In addition, the consideration of the biomechanical characteristics of VR-skateboarding is important for software engineers creating new features and implementing multidisciplinary approaches. By understanding the biomechanics, software engineers can design features that are ergonomic and user-friendly, ensuring that the products they develop are comfortable, safe, and appropriate for balance training. This is particularly important for products or systems that would be used by a wide range of individuals with different physical abilities and characteristics, as it allows for the creation of solutions that are accessible and inclusive. Incorporating a multidisciplinary approach also enables software engineers to consider the diverse needs and perspectives of different populations, such as those with unilateral leg symptoms, to create well-rounded and effective solutions. Overall, the incorporation of biomechanical characteristics in the development process can lead to the creation of innovative and highly functional products and systems that meet the needs of a diverse range of users.

Study limitations

This study had a few limitations. First, for safety reasons, participants held onto a handrail while VR-skateboarding. This may have partially supported their body weight and potentially affected joint kinematics, muscle activity or weight distribution.

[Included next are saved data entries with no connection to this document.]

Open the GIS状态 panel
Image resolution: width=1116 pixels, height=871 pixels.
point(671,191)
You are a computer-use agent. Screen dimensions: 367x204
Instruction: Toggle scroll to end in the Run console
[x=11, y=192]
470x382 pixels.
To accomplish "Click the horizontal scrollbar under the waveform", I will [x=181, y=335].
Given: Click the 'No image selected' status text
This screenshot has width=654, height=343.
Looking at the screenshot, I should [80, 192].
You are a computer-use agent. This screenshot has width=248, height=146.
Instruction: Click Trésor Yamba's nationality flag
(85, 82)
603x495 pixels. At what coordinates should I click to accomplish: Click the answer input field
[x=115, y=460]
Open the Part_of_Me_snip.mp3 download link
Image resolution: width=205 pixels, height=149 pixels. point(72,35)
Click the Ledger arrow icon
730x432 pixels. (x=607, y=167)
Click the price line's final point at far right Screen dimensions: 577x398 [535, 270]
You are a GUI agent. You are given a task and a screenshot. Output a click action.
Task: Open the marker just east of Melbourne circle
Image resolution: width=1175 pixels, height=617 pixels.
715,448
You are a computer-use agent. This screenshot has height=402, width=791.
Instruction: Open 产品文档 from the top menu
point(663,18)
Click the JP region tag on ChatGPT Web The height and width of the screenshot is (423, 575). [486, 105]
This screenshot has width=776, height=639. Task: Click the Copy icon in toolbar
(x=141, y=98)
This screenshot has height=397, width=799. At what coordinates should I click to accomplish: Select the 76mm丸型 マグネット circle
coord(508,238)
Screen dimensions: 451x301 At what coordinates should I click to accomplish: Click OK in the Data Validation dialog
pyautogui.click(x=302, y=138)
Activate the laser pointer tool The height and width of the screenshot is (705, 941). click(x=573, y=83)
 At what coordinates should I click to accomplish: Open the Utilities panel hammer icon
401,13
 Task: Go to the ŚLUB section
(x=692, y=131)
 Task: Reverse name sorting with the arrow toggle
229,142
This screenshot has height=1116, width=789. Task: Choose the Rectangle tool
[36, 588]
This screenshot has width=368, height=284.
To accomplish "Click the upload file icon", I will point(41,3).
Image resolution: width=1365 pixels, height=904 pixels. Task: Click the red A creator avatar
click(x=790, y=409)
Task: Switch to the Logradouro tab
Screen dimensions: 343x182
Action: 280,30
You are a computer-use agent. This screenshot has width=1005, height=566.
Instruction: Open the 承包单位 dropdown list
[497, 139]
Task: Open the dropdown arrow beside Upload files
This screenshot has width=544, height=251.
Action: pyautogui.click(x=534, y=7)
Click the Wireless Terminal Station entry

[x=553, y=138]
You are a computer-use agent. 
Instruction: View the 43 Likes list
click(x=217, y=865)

However, we believed that handrail use is necessary in patient populations to prevent accidents during training. Second, this study conducted the experiment on the same population and at the same speed (i.e., comfortable walking speed). Moreover, participants were all healthy individuals with no leg abnormalities. Therefore, the results of VR-skateboarding in this study should be interpreted with caution when applied to patient populations or different speeds. Third, participants performed VR-skateboarding and walking with bare feet in this study. According to previous studies, wearing shoes can change biomechanical characteristics, particularly reducing force loading (Zhang et al., 2013; Udofa et al., 2019). Hence, this factor should be taken into consideration when applying our findings to VR-skateboarding while wearing shoes.

Conclusion

VR-skateboarding was a novel VR-based balance training approach. The results of our study demonstrated that VR-skateboarding involved increased movement and muscle activity in the trunk, hips, and ankles, particularly in the supporting leg, compared to walking. The weight distribution was also found to increase when participants stood on the skateboard with their supporting leg. These findings suggested that VR-skateboarding may be a promising rehabilitation tool for improving balance. Additionally, we proposed that future developments and applications of this training should prioritize the strengthening of the supporting leg in order to maximize its therapeutic benefits.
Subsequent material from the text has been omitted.